The epoxy group-containing silane coupling agent (C2) means a compound containing a silicon atom bound with an alkoxy group in one molecule and a functional group containing an epoxy group. The epoxy group-containing silane coupling agent is not particularly limited, and examples thereof include 3-glycidoxypropyltrimethoxysilane, 3-glycidoxypropyltriethoxysilane, 3-glycidoxypropylmethyldimethoxysilane, 3-glycidoxypropylmethyldimethoxysilane, Examples include sidoxypropylethyldiethoxysilane and 2-(3,4 epoxycyclohexyl)ethyltrimethoxysilane, with 3-glycidoxypropyltriethoxysilane being preferred.

The content of the silane coupling agent (C) in the curable composition is preferably 0.1 to 10 parts by mass, more preferably 2 to 8 parts by mass, with respect to 100 parts by mass of the polyoxyalkylene polymer (A). 3 to 6 parts by mass is particularly preferred. When the content of the silane coupling agent (C) is 0.1 parts by mass or more, the adhesive strength of the cured product of the curable composition is improved. When the content of the silane coupling agent (C) is 10 parts by mass or less, it is possible to prevent the cured product of the curable composition from becoming brittle, and to impart excellent adhesive strength and water-resistant adhesiveness to the cured product.
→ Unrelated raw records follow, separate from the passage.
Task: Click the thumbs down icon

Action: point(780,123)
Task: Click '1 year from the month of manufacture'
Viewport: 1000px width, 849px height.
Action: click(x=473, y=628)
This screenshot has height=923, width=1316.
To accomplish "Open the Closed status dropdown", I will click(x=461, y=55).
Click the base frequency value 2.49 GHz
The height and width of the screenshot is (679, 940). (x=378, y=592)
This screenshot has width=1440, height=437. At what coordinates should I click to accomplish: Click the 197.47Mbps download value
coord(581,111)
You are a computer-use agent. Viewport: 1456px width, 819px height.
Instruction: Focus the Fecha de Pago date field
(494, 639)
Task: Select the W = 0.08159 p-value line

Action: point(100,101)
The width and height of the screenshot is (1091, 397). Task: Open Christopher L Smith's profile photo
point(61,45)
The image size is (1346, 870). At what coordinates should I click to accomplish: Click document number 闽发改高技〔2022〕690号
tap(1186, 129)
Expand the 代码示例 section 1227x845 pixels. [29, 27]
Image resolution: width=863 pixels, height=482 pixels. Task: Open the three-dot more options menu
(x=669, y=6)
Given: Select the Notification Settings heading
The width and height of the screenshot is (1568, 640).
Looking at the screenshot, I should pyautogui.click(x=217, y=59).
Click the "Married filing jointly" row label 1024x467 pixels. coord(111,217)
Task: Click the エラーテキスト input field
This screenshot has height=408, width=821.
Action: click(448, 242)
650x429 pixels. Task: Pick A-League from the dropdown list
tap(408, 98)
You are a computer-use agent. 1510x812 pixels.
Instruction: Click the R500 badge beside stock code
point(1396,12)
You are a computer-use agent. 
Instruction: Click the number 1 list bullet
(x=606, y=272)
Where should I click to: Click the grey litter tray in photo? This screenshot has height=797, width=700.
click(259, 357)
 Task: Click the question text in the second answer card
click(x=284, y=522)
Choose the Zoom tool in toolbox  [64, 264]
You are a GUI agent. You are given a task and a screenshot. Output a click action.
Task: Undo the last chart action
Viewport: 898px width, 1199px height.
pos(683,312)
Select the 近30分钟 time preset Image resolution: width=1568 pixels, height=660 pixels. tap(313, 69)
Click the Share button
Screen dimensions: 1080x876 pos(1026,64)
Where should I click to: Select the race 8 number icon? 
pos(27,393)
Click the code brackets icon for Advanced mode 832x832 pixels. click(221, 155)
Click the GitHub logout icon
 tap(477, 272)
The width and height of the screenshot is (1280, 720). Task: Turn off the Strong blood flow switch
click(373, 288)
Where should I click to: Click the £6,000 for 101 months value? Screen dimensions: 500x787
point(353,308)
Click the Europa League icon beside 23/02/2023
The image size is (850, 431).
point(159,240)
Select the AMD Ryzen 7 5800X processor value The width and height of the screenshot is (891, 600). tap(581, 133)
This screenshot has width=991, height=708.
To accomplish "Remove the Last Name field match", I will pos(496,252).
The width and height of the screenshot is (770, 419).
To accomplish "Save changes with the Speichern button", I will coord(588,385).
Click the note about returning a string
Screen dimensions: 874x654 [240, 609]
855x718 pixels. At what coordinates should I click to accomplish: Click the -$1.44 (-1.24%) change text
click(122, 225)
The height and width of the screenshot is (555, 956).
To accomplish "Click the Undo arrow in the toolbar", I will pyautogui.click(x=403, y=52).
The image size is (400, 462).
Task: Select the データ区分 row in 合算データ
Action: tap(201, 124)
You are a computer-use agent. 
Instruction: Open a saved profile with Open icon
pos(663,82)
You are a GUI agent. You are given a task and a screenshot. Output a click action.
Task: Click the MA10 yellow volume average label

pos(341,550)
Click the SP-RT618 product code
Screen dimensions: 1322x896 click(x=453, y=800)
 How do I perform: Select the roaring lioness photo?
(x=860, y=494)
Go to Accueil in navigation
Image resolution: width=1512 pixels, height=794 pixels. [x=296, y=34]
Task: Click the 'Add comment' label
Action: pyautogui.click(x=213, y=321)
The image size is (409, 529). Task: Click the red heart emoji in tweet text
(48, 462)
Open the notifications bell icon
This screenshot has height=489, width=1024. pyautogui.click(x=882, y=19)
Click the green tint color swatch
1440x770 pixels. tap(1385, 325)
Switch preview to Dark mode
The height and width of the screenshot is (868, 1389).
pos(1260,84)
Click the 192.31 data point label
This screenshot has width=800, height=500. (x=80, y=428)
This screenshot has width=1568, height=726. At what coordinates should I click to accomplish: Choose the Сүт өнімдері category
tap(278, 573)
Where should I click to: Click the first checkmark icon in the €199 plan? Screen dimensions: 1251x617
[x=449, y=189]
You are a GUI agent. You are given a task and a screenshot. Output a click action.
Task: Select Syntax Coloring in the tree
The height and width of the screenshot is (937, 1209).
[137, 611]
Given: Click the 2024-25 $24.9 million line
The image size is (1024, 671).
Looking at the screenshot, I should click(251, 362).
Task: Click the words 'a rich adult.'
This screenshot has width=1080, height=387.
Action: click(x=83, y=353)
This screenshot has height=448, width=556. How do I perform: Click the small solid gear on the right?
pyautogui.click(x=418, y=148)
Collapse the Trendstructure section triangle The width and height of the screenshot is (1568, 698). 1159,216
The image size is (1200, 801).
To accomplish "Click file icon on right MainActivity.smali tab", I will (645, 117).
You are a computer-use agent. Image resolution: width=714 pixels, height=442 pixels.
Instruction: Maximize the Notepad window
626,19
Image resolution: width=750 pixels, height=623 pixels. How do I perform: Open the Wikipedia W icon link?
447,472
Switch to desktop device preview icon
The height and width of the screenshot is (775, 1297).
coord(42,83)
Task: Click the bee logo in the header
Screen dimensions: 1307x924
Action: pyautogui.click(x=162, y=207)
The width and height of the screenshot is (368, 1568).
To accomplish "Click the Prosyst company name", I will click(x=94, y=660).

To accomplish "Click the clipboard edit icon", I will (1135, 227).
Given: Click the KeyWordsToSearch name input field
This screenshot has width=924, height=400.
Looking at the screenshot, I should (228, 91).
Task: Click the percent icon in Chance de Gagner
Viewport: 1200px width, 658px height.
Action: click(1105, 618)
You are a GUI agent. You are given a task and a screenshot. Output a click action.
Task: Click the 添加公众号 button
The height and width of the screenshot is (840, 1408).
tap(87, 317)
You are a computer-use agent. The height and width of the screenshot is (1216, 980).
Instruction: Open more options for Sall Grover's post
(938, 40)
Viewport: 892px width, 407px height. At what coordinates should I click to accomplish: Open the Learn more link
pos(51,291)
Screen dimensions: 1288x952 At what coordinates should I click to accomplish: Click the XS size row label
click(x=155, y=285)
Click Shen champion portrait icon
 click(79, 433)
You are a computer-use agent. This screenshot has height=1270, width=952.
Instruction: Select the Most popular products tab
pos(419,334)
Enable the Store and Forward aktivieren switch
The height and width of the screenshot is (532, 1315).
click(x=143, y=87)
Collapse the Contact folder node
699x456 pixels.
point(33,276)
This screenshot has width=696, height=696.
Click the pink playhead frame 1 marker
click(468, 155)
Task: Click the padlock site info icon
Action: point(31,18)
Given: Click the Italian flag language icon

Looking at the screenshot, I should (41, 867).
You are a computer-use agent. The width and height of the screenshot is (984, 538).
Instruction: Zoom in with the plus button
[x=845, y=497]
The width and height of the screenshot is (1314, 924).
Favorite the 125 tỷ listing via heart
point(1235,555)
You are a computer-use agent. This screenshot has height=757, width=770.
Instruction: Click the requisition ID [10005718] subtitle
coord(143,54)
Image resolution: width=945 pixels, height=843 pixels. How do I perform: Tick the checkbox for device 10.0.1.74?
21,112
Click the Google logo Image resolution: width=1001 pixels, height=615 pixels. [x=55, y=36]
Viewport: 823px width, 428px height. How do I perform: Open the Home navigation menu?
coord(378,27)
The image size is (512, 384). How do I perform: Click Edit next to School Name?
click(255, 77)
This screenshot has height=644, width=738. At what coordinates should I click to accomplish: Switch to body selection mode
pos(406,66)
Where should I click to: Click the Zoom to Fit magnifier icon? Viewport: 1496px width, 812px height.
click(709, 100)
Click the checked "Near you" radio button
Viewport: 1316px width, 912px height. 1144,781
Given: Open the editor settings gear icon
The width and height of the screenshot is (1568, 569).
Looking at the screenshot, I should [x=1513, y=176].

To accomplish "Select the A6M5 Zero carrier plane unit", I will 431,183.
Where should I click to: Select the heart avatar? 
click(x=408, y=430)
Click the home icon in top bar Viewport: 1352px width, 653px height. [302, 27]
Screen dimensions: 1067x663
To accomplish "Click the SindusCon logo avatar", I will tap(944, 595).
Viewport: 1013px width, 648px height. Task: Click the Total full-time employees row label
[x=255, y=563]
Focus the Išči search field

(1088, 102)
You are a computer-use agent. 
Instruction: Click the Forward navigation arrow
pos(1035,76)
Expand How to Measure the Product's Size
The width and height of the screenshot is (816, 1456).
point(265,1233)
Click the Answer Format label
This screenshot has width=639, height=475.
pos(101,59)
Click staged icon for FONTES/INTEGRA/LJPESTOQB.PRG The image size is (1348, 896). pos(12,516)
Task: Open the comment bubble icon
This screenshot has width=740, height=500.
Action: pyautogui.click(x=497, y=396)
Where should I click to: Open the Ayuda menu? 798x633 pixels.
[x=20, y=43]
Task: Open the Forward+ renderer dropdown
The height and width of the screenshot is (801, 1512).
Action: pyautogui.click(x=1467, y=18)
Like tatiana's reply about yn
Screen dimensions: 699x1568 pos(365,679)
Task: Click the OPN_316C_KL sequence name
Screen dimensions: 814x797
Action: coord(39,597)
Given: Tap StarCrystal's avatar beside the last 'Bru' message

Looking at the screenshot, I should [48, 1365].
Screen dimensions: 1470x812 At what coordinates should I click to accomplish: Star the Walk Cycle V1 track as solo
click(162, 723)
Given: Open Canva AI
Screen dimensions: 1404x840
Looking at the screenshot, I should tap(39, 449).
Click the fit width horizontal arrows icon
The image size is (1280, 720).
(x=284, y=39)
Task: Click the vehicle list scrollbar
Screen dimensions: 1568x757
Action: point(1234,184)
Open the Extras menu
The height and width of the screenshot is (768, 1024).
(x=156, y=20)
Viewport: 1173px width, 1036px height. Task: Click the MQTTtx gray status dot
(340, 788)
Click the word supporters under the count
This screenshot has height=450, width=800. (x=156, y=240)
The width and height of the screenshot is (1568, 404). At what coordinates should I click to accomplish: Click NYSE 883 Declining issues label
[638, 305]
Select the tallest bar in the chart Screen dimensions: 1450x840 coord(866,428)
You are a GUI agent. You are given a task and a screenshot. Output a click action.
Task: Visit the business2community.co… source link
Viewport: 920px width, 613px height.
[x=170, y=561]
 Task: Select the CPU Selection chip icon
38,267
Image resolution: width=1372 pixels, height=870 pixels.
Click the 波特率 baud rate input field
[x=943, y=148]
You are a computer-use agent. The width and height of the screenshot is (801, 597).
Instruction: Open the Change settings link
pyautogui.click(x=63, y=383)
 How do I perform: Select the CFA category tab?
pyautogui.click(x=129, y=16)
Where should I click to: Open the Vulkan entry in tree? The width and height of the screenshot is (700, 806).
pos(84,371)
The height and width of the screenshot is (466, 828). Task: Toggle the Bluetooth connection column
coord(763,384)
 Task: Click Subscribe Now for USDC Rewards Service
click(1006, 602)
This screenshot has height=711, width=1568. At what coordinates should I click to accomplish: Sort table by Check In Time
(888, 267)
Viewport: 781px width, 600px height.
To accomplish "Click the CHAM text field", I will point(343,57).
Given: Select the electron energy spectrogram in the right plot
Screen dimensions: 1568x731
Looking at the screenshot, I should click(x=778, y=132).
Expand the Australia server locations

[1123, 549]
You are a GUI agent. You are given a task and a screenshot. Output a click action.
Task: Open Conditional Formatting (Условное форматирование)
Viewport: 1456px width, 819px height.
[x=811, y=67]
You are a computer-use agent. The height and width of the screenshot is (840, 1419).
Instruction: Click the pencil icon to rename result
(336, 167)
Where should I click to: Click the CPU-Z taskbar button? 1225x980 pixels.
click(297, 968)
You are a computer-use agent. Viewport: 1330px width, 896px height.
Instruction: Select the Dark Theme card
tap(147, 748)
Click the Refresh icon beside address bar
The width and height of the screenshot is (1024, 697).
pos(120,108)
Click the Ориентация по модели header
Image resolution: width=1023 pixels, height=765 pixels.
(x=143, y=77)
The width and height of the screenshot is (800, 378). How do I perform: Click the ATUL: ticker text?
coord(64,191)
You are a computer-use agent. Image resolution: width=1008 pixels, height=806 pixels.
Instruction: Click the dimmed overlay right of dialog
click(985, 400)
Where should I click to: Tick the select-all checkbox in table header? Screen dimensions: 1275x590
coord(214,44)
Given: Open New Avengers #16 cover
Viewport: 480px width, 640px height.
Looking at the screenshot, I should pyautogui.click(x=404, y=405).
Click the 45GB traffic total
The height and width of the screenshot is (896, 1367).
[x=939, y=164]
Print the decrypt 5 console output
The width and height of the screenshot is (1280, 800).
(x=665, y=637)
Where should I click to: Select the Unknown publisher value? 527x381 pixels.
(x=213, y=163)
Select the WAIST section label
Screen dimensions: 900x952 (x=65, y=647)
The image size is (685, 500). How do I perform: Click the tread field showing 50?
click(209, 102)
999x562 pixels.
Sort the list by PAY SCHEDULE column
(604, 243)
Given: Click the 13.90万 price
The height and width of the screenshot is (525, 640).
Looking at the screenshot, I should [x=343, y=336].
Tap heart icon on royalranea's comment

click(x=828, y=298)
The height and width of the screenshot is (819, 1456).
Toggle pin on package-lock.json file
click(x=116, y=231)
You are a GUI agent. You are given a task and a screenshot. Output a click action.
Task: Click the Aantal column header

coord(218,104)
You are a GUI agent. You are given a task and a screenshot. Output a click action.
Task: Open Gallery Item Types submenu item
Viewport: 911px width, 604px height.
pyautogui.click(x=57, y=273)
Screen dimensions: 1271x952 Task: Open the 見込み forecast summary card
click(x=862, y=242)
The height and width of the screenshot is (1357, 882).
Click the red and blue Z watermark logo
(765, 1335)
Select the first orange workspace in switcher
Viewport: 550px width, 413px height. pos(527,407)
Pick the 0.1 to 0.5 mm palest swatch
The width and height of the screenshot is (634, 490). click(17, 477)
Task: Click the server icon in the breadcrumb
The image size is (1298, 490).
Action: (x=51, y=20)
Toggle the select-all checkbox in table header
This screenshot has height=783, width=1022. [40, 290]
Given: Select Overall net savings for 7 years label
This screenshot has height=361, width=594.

In addition, the storage stability of the curable composition can be improved.

When the amino group-containing silane coupling agent (C1) is contained in the curable composition, the content of the amino group-containing silane coupling agent (C1) in the curable composition has a crosslinkable silyl group It is preferably 0.5 to 20 parts by mass, more preferably 1 to 10 parts by mass, particularly preferably 2 to 6 parts by mass, based on 100 parts by mass of the polyoxyalkylene polymer (A). When the content of the amino group-containing silane coupling agent (C1) is 0.5 parts by mass or more, the adhesive strength of the cured product of the curable composition is improved. When the content of the amino group-containing silane coupling agent (C1) is 20 parts by mass or less, the curable composition has excellent curability.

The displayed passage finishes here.